En Corrèze, au bord d’une route départementale, une pancarte attire l’œil : « La Baze : tiers espace culturel ». A 20 kilomètres au nord de Tulle, au lieu-dit Bazaugour, sur la commune de Chamboulive (1 158 habitants), un ancien corps de ferme accueille des artistes qui s’installent là en résidence dès qu’arrivent les beaux jours. La saison des festivités démarre en mai par un chantier participatif pour remettre le site en état puis un grand bal inaugural. Elle bat son plein en juin, juillet, août avec des concerts, du théâtre ou de la danse, et elle s’achève à l’approche de l’automne par une fête collective.
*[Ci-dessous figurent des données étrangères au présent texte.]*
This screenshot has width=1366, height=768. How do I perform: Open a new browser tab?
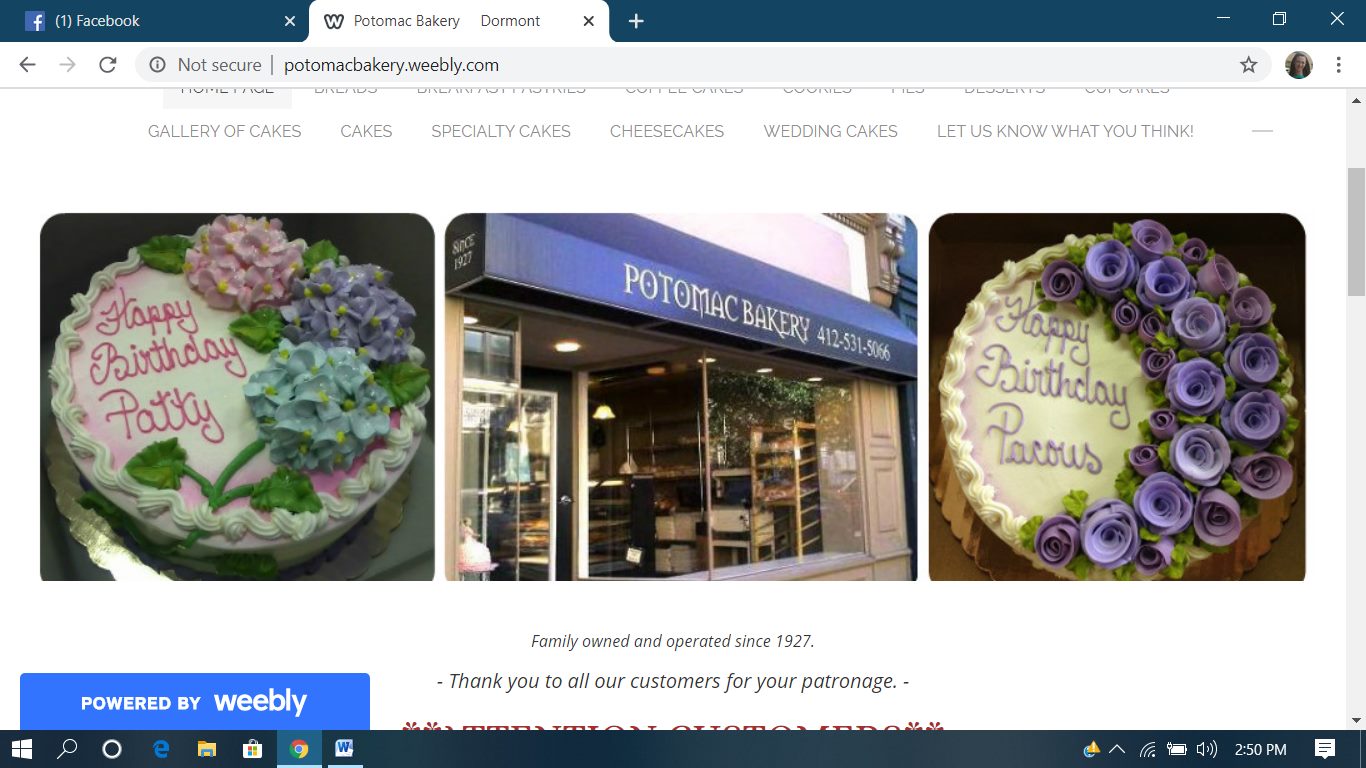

Cela va faire quatre ans que la maison et ses dépendances sont accessibles au public. Et que Thibault Chaumeil (35 ans), musicien, Martina Raccanelli (46 ans) et Elodie Chamauret (38 ans), metteuses en scène, se battent pour transformer un espace d’expérimentation, de création, de médiation et de transmission artistique en un projet pérenne. Une aventure que ces bénévoles (soutenus par les adhérents de l’association) mènent avec conviction mais peu de moyens.
Tous trois intermittents du spectacle, ils se sentent parfois seuls. « On aurait besoin d’énergies nouvelles », soupirent-ils. Et besoin d’argent également car il y a urgence : s’ils veulent exploiter le lieu en toutes saisons, ils doivent, avant fin décembre, le racheter à un établissement public foncier. Montant de l’acquisition : 40 000 euros qu’il leur faut trouver coûte que coûte. Prêt bancaire ? Crowdfunding ? Mécénat ? Contribution groupée des communes alentour ? « Elles pourraient, en tant que villages d’avenir, identifier La Baze comme un lieu fédérateur », suggère l’équipe, qui ne néglige aucune piste.